▶

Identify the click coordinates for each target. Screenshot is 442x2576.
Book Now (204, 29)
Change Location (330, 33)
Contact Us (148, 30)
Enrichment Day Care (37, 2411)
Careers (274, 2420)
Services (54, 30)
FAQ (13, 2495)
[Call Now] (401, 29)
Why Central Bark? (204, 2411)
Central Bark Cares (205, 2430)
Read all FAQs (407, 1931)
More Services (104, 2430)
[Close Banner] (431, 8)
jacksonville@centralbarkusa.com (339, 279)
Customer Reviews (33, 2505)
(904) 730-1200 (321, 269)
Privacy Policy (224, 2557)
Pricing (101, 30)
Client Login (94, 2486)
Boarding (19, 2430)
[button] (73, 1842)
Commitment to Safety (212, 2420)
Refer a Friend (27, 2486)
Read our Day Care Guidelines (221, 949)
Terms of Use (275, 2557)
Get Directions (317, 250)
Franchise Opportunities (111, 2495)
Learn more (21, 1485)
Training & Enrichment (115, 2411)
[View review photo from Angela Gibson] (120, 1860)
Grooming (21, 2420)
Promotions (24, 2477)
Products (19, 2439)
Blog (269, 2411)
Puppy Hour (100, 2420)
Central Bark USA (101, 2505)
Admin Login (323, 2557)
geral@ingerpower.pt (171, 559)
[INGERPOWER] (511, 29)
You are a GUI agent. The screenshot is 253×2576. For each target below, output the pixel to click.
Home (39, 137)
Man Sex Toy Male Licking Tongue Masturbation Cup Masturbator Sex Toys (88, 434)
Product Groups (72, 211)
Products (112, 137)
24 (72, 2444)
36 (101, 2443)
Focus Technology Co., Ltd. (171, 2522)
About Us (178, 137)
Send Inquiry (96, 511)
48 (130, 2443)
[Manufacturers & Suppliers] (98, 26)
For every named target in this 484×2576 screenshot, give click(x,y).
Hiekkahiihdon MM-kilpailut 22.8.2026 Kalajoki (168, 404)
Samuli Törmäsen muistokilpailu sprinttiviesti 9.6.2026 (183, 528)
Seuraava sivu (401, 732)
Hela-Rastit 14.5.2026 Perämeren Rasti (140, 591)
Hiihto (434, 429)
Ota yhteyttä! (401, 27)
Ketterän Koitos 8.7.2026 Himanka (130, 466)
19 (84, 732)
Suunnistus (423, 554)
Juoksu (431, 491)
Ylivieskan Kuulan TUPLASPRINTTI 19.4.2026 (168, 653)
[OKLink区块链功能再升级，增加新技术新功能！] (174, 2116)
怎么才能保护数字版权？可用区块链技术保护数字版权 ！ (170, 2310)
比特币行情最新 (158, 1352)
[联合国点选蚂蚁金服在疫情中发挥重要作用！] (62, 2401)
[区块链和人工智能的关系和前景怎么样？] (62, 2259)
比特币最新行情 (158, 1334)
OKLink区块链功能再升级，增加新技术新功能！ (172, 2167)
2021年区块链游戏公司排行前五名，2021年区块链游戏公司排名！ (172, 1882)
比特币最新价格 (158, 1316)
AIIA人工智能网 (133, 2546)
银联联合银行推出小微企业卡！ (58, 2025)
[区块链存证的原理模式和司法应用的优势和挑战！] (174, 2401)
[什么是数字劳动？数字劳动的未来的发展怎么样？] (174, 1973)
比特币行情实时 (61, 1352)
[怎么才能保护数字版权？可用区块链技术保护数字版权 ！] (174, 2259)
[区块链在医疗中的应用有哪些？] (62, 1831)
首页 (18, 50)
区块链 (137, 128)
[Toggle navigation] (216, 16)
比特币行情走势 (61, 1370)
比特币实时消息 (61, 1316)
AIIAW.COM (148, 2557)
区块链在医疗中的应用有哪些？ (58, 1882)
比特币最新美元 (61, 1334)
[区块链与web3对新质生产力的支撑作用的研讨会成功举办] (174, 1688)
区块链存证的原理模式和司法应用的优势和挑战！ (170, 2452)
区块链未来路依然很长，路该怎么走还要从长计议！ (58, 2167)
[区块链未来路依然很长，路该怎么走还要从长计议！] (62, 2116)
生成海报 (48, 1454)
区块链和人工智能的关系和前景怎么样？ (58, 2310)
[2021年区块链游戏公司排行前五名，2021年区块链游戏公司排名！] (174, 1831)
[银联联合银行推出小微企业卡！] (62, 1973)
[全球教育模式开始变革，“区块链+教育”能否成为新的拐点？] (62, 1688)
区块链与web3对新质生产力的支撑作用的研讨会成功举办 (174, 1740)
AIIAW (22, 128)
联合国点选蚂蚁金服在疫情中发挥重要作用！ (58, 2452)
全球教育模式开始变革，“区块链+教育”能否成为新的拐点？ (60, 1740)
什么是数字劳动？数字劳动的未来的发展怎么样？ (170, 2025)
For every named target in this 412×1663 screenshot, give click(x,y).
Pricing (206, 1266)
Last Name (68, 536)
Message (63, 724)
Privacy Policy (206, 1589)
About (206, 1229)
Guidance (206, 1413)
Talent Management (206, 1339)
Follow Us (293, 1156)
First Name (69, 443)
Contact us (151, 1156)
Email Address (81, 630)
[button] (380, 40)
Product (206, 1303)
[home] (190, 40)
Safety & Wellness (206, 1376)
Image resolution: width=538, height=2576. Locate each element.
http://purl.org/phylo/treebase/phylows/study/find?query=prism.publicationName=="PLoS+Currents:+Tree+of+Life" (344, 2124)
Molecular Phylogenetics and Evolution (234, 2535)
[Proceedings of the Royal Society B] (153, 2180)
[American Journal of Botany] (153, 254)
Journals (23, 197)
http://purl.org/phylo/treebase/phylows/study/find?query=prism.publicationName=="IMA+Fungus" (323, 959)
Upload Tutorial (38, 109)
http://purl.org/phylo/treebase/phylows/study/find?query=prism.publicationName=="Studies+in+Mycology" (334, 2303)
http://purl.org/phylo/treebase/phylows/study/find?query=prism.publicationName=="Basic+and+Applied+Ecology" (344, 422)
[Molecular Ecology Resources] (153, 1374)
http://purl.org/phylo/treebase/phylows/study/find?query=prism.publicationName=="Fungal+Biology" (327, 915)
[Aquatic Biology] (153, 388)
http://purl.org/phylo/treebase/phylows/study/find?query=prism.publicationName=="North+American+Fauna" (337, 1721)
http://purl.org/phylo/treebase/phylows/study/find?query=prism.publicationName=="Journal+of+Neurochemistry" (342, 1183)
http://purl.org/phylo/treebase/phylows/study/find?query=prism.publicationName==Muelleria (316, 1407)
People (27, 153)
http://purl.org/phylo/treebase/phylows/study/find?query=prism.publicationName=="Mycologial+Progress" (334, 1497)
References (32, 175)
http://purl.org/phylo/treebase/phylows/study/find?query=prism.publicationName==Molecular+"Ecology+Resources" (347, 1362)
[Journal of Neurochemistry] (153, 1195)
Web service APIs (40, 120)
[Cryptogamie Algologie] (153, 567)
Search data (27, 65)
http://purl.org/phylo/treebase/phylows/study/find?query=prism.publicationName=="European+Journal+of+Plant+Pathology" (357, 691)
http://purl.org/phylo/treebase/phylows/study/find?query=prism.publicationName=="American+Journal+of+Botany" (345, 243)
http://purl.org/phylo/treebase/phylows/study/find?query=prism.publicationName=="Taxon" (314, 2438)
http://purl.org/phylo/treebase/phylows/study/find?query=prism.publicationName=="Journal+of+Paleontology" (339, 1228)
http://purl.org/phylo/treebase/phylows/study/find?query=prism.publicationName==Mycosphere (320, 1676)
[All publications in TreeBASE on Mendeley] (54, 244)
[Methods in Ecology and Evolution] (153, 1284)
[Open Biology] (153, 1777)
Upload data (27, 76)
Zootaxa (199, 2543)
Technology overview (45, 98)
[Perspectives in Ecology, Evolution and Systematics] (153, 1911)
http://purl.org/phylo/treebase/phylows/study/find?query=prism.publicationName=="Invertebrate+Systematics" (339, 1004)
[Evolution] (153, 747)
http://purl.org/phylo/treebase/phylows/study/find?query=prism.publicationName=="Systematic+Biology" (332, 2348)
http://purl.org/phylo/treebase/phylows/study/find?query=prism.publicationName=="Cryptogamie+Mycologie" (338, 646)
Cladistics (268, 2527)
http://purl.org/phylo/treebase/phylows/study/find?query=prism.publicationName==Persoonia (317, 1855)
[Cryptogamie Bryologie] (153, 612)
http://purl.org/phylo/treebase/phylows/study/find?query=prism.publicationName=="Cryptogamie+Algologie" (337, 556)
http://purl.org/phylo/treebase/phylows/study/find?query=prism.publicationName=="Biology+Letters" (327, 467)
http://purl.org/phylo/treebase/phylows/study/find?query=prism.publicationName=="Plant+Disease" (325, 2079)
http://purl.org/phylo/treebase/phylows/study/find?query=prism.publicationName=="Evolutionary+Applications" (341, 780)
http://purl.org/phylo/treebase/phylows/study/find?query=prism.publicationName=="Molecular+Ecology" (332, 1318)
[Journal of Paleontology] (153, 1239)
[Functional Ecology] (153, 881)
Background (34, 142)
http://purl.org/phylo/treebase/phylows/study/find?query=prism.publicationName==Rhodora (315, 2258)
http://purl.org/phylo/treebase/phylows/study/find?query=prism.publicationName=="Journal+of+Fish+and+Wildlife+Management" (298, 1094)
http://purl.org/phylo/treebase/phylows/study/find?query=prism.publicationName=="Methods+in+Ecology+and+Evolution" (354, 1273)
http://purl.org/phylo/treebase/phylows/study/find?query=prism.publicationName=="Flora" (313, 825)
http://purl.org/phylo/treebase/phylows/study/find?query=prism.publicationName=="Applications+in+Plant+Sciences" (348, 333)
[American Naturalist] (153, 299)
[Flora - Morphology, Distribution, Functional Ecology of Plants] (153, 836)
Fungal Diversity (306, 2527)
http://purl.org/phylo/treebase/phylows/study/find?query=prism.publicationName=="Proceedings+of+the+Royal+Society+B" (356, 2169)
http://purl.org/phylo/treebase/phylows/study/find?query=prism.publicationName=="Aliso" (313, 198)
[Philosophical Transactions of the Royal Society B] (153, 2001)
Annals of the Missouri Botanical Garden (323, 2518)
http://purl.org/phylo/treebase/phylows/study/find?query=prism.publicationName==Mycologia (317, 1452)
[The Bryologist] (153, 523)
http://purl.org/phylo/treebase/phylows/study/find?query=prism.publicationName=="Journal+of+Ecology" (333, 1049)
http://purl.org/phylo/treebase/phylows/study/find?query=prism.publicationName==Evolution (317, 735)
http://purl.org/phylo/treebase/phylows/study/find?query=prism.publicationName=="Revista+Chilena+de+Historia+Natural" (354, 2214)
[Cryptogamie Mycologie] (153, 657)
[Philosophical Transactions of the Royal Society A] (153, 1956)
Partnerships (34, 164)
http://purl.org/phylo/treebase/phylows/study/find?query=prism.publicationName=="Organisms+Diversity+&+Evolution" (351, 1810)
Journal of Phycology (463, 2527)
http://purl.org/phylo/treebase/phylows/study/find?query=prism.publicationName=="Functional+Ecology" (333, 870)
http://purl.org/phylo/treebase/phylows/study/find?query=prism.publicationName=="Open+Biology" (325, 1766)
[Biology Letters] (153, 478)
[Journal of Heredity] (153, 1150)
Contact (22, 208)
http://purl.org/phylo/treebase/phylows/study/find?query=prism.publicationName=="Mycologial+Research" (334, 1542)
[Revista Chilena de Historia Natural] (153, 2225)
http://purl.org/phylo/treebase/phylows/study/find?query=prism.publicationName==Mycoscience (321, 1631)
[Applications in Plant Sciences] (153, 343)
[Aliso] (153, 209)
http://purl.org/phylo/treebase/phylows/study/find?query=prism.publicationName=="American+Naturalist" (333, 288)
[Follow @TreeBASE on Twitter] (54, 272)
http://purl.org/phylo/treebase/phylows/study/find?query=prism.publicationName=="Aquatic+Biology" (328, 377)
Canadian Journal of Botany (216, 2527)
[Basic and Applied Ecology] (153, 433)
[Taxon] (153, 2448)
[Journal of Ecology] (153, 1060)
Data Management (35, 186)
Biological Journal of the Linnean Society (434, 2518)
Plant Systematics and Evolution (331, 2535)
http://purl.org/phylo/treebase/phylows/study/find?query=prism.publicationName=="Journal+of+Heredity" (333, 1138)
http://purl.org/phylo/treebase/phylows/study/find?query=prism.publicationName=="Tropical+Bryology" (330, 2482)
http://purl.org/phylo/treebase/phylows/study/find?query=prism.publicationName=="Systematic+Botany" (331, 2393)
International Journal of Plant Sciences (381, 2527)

◀

__Aim of the task__:
Going through the listing above line by line, tally those containing "Flora" and state only the total.

__Solution to the problem__:
2